─── Supplied data ───
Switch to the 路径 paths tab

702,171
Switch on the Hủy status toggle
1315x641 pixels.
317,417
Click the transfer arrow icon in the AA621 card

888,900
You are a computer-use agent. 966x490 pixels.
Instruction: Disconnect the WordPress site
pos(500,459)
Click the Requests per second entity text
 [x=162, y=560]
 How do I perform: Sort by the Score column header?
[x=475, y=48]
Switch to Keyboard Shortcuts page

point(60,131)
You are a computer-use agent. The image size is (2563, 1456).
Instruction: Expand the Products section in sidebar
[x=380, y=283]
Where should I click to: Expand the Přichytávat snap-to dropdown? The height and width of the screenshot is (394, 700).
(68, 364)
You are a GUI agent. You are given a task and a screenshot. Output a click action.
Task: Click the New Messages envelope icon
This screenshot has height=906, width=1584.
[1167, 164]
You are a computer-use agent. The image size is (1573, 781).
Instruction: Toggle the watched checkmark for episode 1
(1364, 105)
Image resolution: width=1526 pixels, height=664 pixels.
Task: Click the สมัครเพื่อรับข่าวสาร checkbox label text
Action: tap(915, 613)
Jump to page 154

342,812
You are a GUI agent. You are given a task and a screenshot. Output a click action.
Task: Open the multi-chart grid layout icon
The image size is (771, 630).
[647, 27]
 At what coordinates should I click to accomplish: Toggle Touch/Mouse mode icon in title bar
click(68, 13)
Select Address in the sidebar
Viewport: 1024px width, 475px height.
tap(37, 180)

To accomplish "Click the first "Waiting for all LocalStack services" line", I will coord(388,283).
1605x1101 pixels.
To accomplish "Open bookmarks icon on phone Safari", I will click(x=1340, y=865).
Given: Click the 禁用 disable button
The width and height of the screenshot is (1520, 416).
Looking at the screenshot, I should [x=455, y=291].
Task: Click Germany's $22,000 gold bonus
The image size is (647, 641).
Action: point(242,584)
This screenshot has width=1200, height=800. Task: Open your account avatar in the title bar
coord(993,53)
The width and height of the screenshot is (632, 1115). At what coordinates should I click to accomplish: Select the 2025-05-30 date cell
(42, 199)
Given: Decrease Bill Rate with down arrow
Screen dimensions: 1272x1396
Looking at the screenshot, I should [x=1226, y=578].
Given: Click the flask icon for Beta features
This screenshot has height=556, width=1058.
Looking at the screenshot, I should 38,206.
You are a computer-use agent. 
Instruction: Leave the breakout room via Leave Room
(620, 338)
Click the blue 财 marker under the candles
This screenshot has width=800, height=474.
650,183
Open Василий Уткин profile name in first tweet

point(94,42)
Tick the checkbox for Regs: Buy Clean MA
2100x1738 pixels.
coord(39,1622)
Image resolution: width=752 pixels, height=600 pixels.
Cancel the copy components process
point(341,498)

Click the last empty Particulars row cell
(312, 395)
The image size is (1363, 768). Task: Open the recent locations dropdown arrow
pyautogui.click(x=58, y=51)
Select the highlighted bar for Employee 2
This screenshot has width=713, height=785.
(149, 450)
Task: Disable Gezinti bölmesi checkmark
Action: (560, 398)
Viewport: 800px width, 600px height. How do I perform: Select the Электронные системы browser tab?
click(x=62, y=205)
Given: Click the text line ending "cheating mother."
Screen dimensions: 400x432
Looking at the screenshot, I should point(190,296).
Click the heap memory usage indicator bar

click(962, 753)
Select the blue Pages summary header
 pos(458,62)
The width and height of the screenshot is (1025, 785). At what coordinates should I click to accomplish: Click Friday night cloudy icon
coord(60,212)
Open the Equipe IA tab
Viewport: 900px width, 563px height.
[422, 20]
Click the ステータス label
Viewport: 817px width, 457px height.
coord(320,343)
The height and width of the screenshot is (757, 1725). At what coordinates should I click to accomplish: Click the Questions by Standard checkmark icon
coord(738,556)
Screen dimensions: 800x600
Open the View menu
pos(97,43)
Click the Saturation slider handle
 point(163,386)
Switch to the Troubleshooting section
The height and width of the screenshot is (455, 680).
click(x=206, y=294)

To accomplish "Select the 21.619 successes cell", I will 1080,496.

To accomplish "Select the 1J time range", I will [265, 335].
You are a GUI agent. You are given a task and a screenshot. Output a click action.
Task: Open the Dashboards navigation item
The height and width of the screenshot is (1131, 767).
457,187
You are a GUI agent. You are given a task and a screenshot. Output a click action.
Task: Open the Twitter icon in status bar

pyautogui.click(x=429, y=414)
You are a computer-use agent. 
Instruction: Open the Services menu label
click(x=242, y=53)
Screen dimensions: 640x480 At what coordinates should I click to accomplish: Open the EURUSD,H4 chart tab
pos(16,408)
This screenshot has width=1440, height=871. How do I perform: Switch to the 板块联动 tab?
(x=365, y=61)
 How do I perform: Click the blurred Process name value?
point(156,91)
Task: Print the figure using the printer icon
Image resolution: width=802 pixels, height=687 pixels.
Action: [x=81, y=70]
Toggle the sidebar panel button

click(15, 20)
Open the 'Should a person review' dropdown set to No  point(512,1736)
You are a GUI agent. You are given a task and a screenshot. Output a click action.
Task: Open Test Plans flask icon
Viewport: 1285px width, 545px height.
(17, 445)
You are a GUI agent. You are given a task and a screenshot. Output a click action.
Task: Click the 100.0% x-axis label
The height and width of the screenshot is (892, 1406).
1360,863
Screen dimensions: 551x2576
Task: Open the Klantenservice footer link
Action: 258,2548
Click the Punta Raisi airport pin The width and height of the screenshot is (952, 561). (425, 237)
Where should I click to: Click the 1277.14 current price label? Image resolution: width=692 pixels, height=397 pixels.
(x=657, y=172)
───
* Activity *
Please write out, exactly as they appear above, only the lines in the stretch from the line with "Viewport: 1285px width, 545px height." through the line with "Task: Click the 100.0% x-axis label".

* Task solution *
Viewport: 1285px width, 545px height.
(17, 445)
You are a GUI agent. You are given a task and a screenshot. Output a click action.
Task: Click the 100.0% x-axis label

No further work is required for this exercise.